Step 3 – Purge the Workflow History Data
As mentioned above, the workflow cleanup job removes workflow history associations, but does not actually delete the items from the list, allowing that list to grow large. If you use Nintex, there’s a Nintex command that will take care of this for you:
NWAdmin.exe –o PurgeHistoryListData -siteUrl urlToSite
[-workflowName workflowName] [-days daysSinceLastActivity]
[-lastActivityBefore datetime DateFormat)] [-state All|Running|Completed|Cancelled|Error]
[-deletedLists] [-clearAll [-workflowItemId id -workflowListName "list name"]] [-verbose]
[-reportOnly] [-batchSize numberDefaultIs500]
[-pauseAfterBatch] [-maxItemsToDelete number]
This command is run on a front end server. To keep things up to date it would need to be scheduled. However, if you’re using out of the box workflows, there is no equivalent command. You could just access the history list and remove old data, but since SharePoint has built in tools for this, I recommend using them. These features are contained in the Information management policy settings of any list.
Open the Workflow history list (your site url + Lists/WorkflowHistory or NintexWorkflowHistory). Open the List settings page, and select “Information management policy settings” in the Permissions and Management section. If you don’t see this option, you may need to enable the relevant features.In the Content type policies, select the Workflow History content type, and then select “Enable Retention”. Once enabled, you will be able to select “Add a retention stage”.

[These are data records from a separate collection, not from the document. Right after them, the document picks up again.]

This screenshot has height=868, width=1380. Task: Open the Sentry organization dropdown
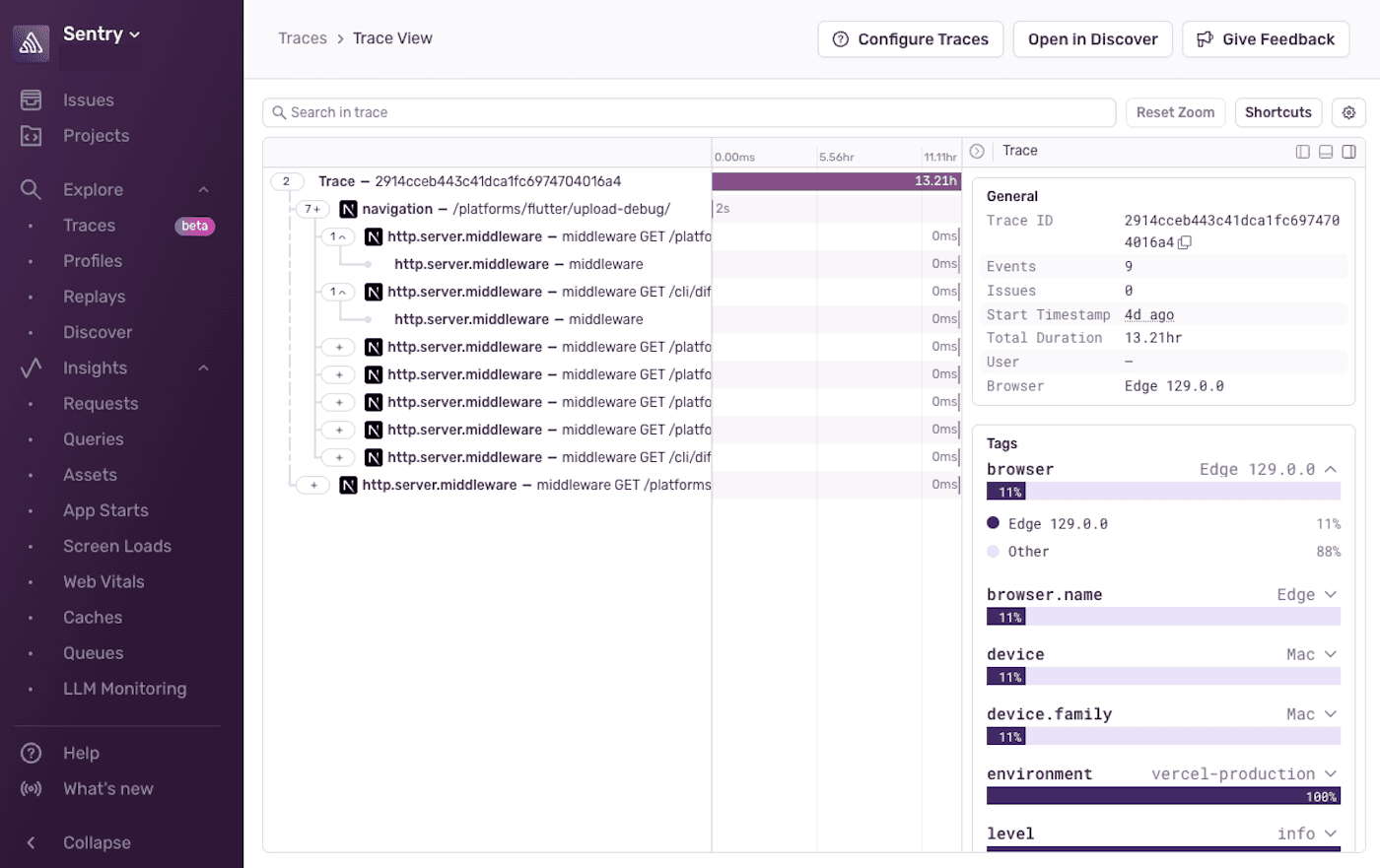point(102,33)
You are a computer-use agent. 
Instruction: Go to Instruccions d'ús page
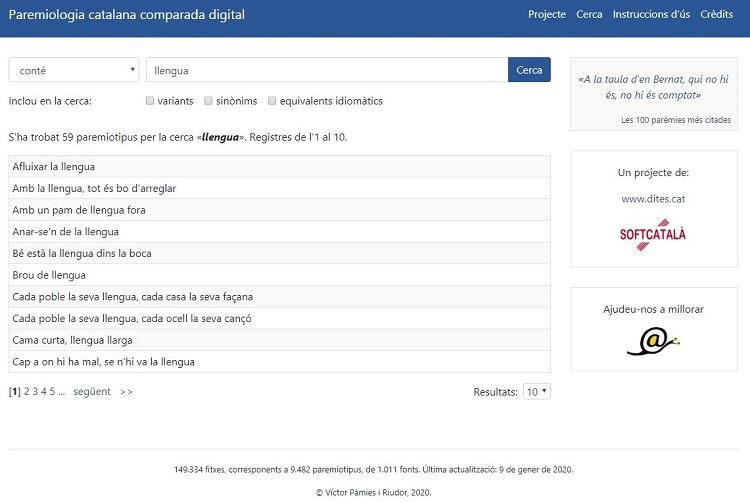click(x=651, y=15)
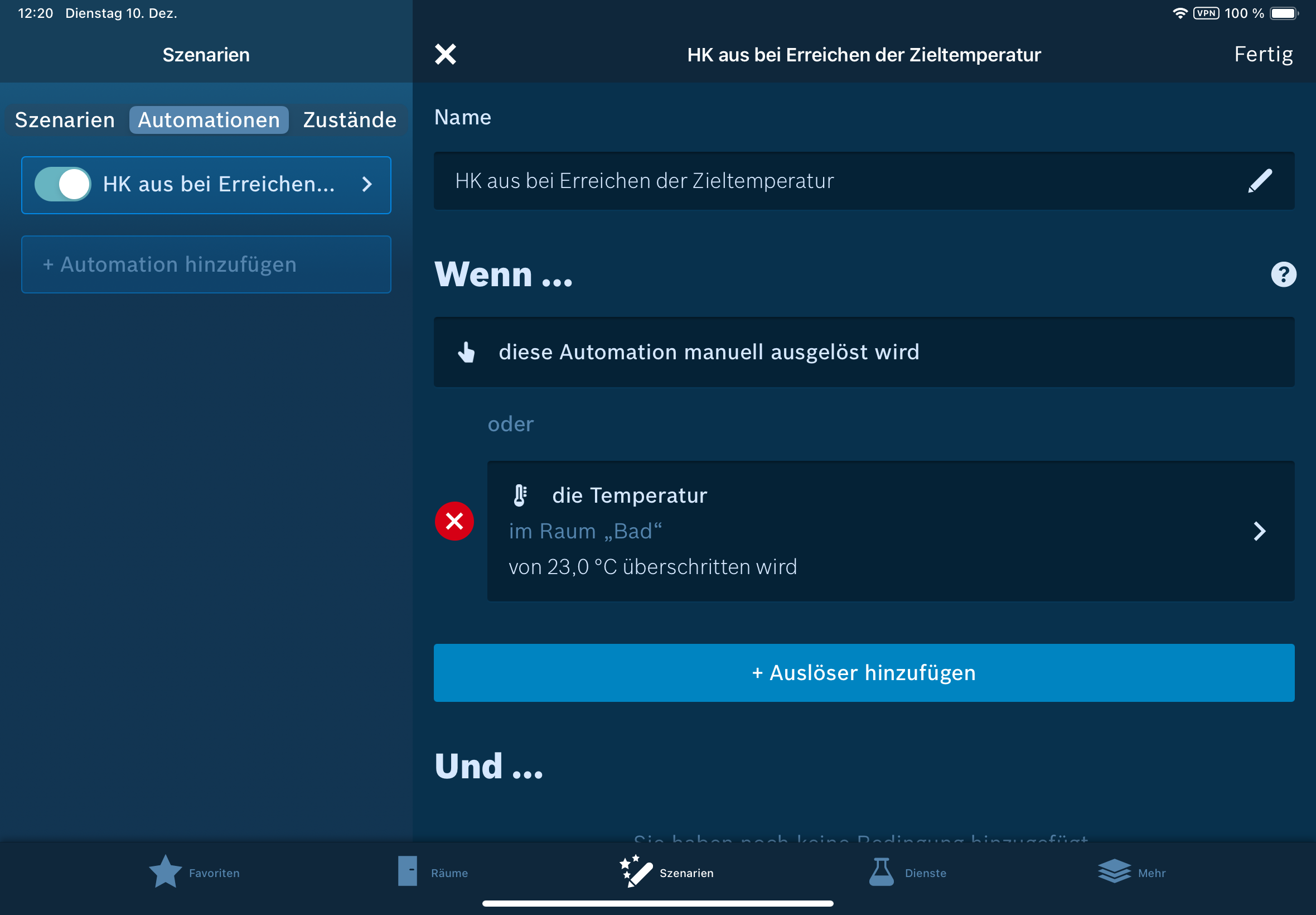Open Favoriten star tab

[166, 871]
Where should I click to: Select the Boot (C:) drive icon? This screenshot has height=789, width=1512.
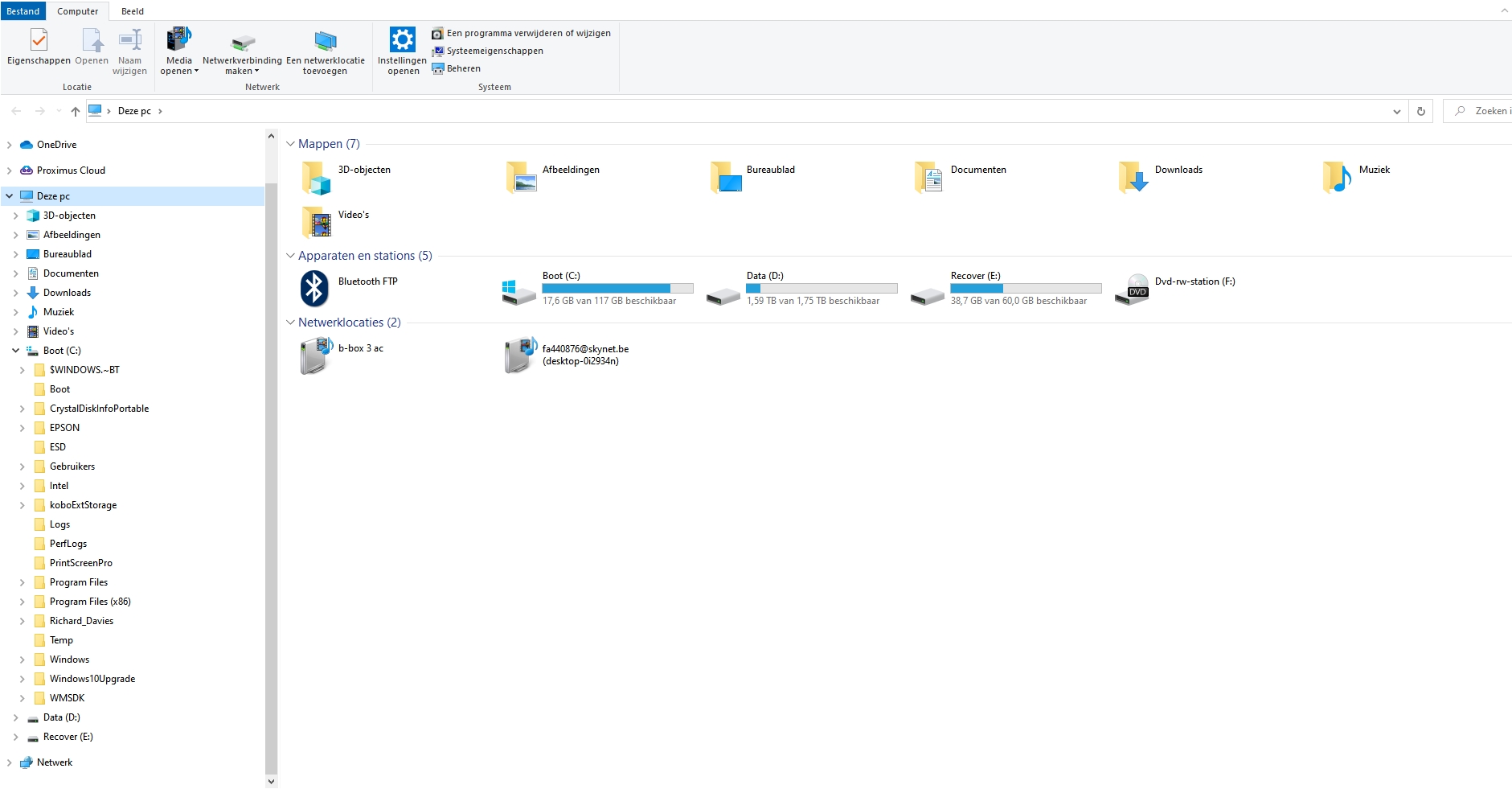[518, 290]
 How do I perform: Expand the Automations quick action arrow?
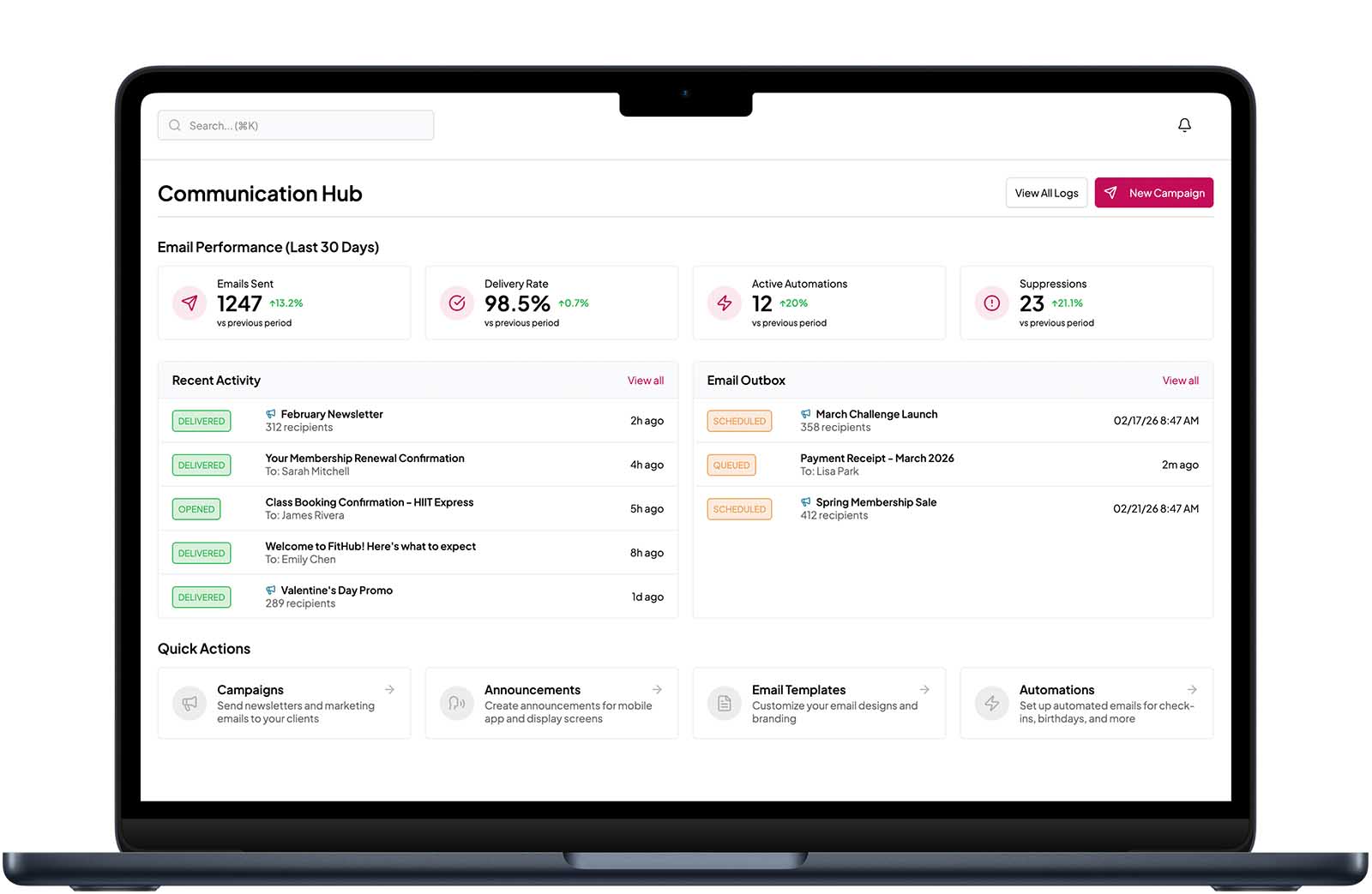(1192, 689)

The retention stage is what we will use to delete the workflow history items (which, given the name, is somewhat counter-intuitive, don’t you think?). Date occurred is when the event occurred, so it is likely our best time indicator, and I would suggest a period of time at least double to the automatic cleanup task, which is 60 days. Finally, we want the item to be deleted at this point, so we select “Permanently Delete” from the Action dropdown. When complete, the stage will appear as follows:
Once we save our policy, the expired items will be deleted the next time the timer jobs run.
And that’s all there is to it!
Now that we’ve taken the data out of SharePoint, it’s no longer obviously available to end users. If this is important, we will need to build some Reporting Services reports, and integrate them back into the appropriate locations in SharePoint. This will (hopefully) be the subject of an upcoming post.